> _What you should do_
Copy the stretch of rows from the line that contains "Select the EUR Totals row" through the line that contains "click(226, 753)", word for word.

▬▬▬▬▬▬▬▬▬▬

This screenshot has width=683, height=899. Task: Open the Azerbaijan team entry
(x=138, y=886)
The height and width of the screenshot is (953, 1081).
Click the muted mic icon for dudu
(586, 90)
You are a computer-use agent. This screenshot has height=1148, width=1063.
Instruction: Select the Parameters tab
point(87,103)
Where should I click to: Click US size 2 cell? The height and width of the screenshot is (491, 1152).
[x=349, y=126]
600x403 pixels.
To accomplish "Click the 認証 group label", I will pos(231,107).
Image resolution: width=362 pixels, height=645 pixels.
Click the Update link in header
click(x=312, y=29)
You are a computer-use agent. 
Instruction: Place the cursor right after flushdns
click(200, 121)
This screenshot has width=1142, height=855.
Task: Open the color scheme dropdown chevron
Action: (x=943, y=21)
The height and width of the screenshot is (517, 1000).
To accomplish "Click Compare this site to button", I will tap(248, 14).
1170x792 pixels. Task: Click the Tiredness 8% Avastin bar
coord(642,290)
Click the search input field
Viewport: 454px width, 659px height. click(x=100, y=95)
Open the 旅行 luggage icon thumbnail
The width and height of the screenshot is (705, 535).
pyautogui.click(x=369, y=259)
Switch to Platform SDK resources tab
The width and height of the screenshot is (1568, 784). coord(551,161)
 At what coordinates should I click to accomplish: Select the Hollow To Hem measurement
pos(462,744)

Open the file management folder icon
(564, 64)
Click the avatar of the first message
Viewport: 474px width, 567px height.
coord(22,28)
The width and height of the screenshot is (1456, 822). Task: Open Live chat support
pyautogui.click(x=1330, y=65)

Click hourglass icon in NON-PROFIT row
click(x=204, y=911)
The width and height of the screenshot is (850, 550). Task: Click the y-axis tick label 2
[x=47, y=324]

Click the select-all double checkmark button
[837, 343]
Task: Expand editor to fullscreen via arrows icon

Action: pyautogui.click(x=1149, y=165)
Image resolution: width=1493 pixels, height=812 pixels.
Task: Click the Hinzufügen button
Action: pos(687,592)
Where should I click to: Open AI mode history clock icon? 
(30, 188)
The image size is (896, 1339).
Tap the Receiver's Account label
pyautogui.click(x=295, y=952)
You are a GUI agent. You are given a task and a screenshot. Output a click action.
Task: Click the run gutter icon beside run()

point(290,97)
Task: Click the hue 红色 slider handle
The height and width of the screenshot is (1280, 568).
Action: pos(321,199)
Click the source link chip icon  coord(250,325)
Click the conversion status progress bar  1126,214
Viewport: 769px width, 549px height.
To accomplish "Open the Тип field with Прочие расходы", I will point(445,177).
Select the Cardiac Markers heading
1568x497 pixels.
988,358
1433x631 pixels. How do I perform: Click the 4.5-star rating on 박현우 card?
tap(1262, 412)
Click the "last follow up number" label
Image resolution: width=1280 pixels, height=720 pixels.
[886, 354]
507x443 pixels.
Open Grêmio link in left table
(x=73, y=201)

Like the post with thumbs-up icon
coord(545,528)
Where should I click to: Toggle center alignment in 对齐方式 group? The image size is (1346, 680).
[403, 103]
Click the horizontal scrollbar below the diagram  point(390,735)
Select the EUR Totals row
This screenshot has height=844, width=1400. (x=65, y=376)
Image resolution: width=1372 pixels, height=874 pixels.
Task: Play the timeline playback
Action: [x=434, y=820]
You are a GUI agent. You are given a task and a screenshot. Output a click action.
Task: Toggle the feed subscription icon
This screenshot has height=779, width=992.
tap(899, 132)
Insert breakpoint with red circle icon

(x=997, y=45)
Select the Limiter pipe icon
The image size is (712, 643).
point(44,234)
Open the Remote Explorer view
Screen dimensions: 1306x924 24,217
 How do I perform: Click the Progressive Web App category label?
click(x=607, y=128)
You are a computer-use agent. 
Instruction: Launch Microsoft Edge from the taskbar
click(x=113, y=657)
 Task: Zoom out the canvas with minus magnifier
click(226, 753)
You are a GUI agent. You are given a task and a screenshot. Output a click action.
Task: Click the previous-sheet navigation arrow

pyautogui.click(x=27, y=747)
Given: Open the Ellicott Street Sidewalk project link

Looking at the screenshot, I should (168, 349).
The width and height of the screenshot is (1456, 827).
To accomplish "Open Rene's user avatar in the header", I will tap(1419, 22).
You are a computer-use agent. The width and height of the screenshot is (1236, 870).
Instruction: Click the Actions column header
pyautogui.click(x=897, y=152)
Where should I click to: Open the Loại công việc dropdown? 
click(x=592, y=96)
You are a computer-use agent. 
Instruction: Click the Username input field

▬▬▬▬▬▬▬▬▬▬

> _Reply to the task_
Select the EUR Totals row
This screenshot has height=844, width=1400. (x=65, y=376)
Image resolution: width=1372 pixels, height=874 pixels.
Task: Play the timeline playback
Action: [x=434, y=820]
You are a GUI agent. You are given a task and a screenshot. Output a click action.
Task: Toggle the feed subscription icon
This screenshot has height=779, width=992.
tap(899, 132)
Insert breakpoint with red circle icon

(x=997, y=45)
Select the Limiter pipe icon
The image size is (712, 643).
point(44,234)
Open the Remote Explorer view
Screen dimensions: 1306x924 24,217
 How do I perform: Click the Progressive Web App category label?
click(x=607, y=128)
You are a computer-use agent. 
Instruction: Launch Microsoft Edge from the taskbar
click(x=113, y=657)
 Task: Zoom out the canvas with minus magnifier
click(226, 753)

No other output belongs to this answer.